Cracknell, an ad man since those heady days [“Madison Avenue’s Golden Age”], agrees with the late creative director Bill Bernbach’s suggestion that while advertising can “vulgarise” or “brutalise” society, it can also “help lift it on to a higher level.”
According to Cracknell, Bernbach’s advertising (as well as that of the countless creatives influenced by his work) achieved this moral elevation by means of light humour and demotic language. Bernbach, says Cracknell, banished straightforward ad copy — beautifully summed up in Kingsley Amis’s imaginary sell-line, “Beer: makes you drunk” — and substituted it with the self-reflexive conceits of a whimsical modernism. Cracknell argues that post-Bernbachian ads say: “Hey, we’re all in this together; you know we’re going to try and sell you something — let’s both enjoy the process.”

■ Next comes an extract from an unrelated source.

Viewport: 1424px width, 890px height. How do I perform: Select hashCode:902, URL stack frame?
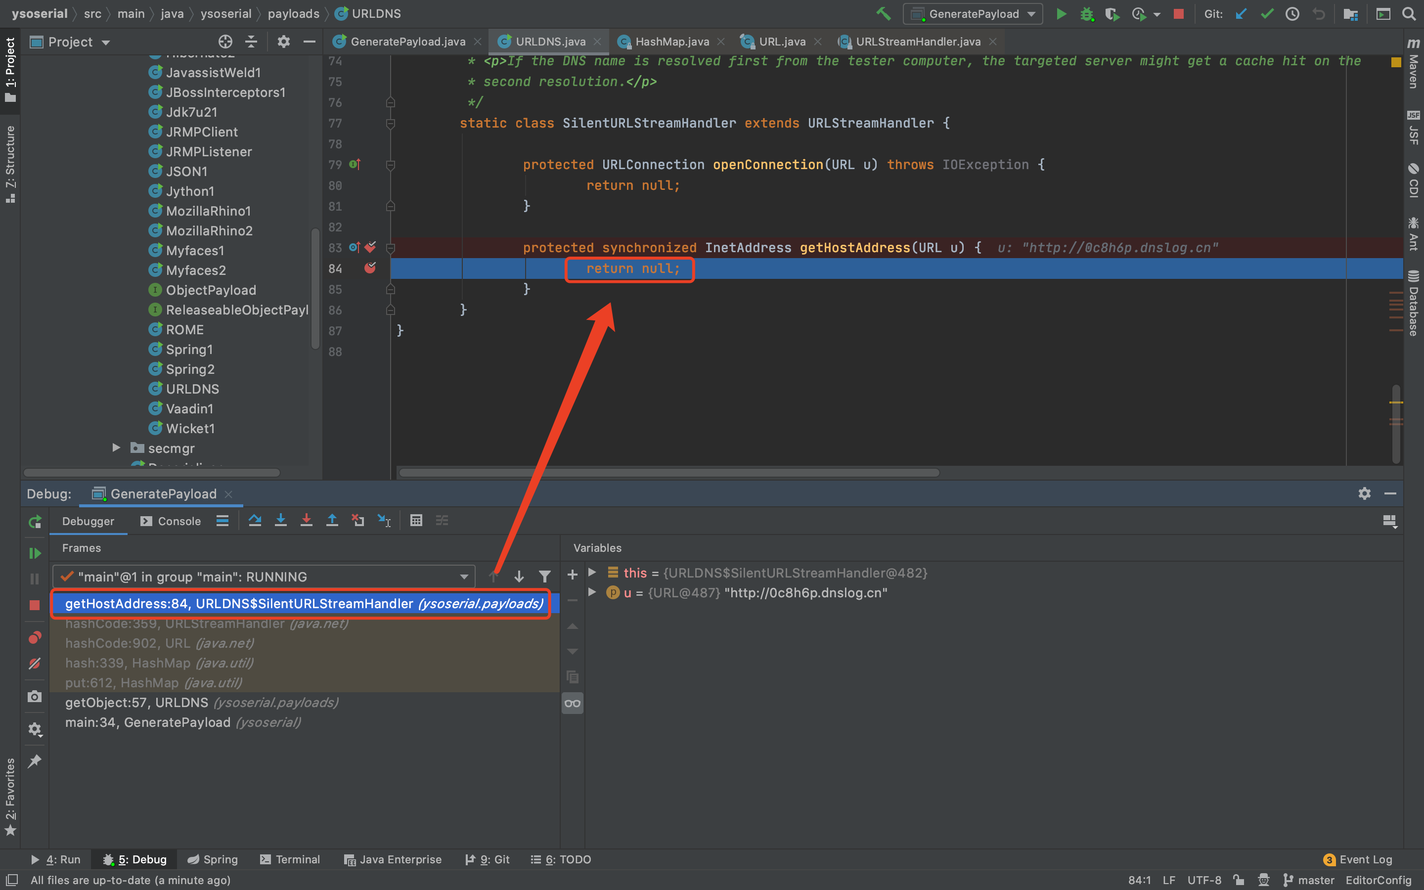[x=159, y=643]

Review of Andrew Cracknell’s The Real Mad Men in the FT, August 8th, 2011
Modern advertising does flirt with us, when it can, but only as another stratagem in the playbook. Despite appearances, the other side in this game is at no point interested in having fun with us for the sake of having fun. There is no “let’s both enjoy the process” in advertisers’ calculations. They compute value for themselves, in our enjoyment, because it makes us more receptive to the underlying sales pitch. If the outcome fails to enhance the bottom line then they’ll junk the approach and try something else.
That’s why the quirky, “we’re all in this together” conceit in advertising is an irritating sham.

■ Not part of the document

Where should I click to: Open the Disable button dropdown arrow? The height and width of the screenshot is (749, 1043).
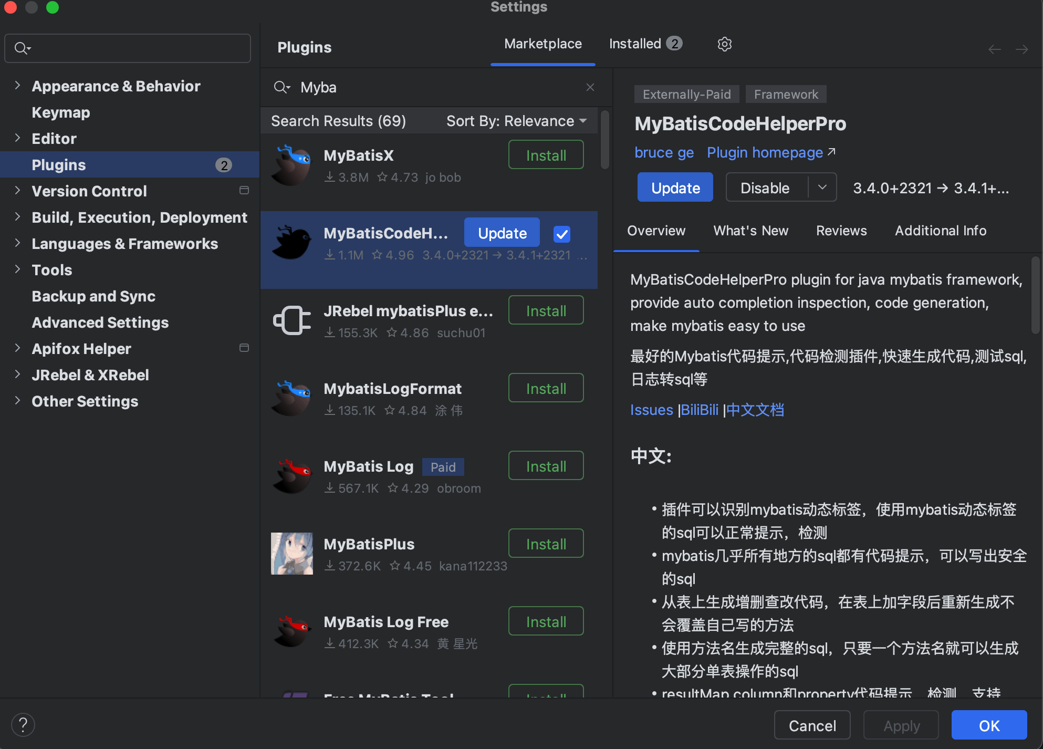[822, 188]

That’s not to deny the possibility of advertising as a vehicle for beauty, humour and pathos. I remember the swell of euphoria I felt twenty years ago, watching a two-minute Guinness TV ad set to the accompaniment of Louis Armstrong singing “We’ve got all the time in the world.” Only to say that the emotional experience we undergo at such times is corrupted once the creators’ nakedly commercial motives are factored in. No one wants to find themself cast as the pawn in someone else’s game of self-interest.
Another memory, from a basement jazz dive in Taipei in the late 1990’s, belting out Don’t Get Around Much Any More in its Mel Torme makeover with a bunch of gin-soaked buddies. All raucous good cheer, boozy mateship, thinking: “now this is living”. Feeling like one of those eternally youthful healthy happy carousers at a beach bar in some ad for Budweiser or similar shitty brew — but aware too in the moment the thought crossed my mind that the moment was lost. Like I was acting out a pre-packaged scene, dreamt up by “creatives” in an office suite somewhere specifically to colonize the brains of punters like me. Actually felt a bit guilty about it, as if I wasn’t really present with the others…but later wondered if the others, behind those bright loud faces, had stumbled on the same recognition.